Même s’il n’est pas utilisé si souvent que cela, le 49.3 et sa dramaturgie sont bien rodés. Une première ministre qui monte au perchoir, une déclaration succincte, des sarcasmes sur les bancs des oppositions et une majorité debout… Mercredi, vers 17 h 30, la scène finale de la première partie du projet de loi de finances (PLF) s’est déroulée comme prévu. Avec des rôles parfaitement répartis. « En abordant le débat budgétaire, nous connaissions les difficultés face à nous. (…) Nous aurions pu, alors, renoncer à la recherche de compromis. Mais nous avons fait le choix du dialogue, a estimé Elisabeth Borne. Car si nous ne convergeons pas sur tout, nous pouvons nous rejoindre quand l’intérêt général est en cause. »
La locataire de Matignon a ensuite listé les mains tendues, les « dialogues de Bercy », ses rencontres avec les présidents de groupe et conclu que son gouvernement avait « examiné loyalement » toutes les propositions et toutes les idées. En omettant de préciser que jamais l’exécutif n’avait voulu franchir ses lignes rouges. Objectif ? Rejeter la responsabilité du 49.3 sur les oppositions. Car cette procédure, abrupte et parfois un peu théâtrale, ne se joue pas dans l’Hémicycle, mais face à l’opinion. L’enrober des bons mots peut parfois lui donner une teinte plus nuancée, une tonalité moins stridente.

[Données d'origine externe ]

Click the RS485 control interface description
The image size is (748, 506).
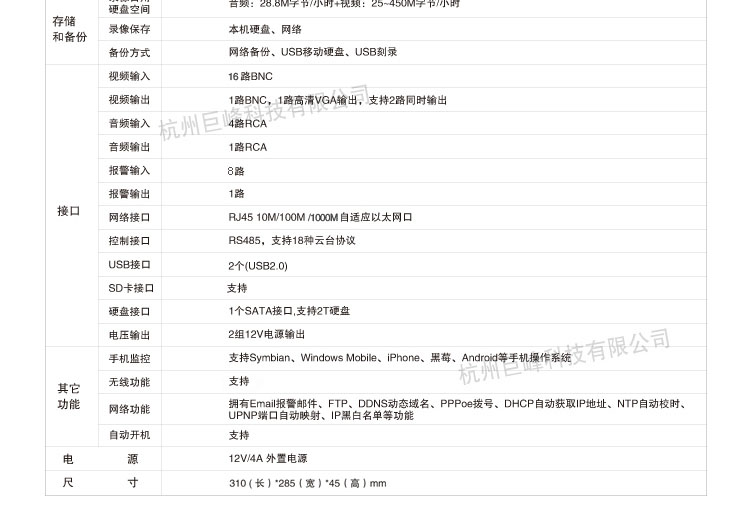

La réception de la mesure par les Français sera surveillée de près dans les jours à venir. D’autant plus que ce 49.3 n’est sans doute que le premier d’une longue série. Dans le pire des cas, notamment si les débats s’éternisent au Sénat, Mme Borne sera en effet obligée d’utiliser dix fois cette procédure avant la fin de l’année (sur les deux parties du PLF et sur les deux parties du projet de loi de financement de la Sécurité sociale à l’Assemblée, idem au Sénat et une fois lors des deux secondes lectures de ces textes à l’Assemblée). Encore loin du record établi par Michel Rocard, premier ministre de François Mitterrand (28 utilisations entre 1988 et 1991), mais la cadence serait élevée.
Un 49.3 « d’ouverture »
Conscient que ce vote bloqué n’est pas populaire dans l’opinion, l’exécutif a beaucoup réfléchi au bon moment de recourir à cet article de la Constitution. Une partie des députés, fatigués des débats sans fin, et certains ministres à Bercy, auraient aimé aller plus vite. Mais l’actualité sociale (pénurie de carburants, marche de Jean-Luc Mélenchon, dimanche 16 octobre, journée d’action interprofessionnelle, le 18 octobre) et l’attitude des oppositions, qui ont pris soin de ne pas jouer la surenchère au niveau du nombre des amendements, ont donné des arguments à Matignon et au ministère des relations avec le Parlement, qui souhaitaient laisser les discussions se dérouler au maximum. Avec quatre articles votés en une semaine, le gouvernement a considéré qu’il pouvait maintenant mettre fin à l’examen du texte, tout en ne donnant pas l’impression d’être trop brutal.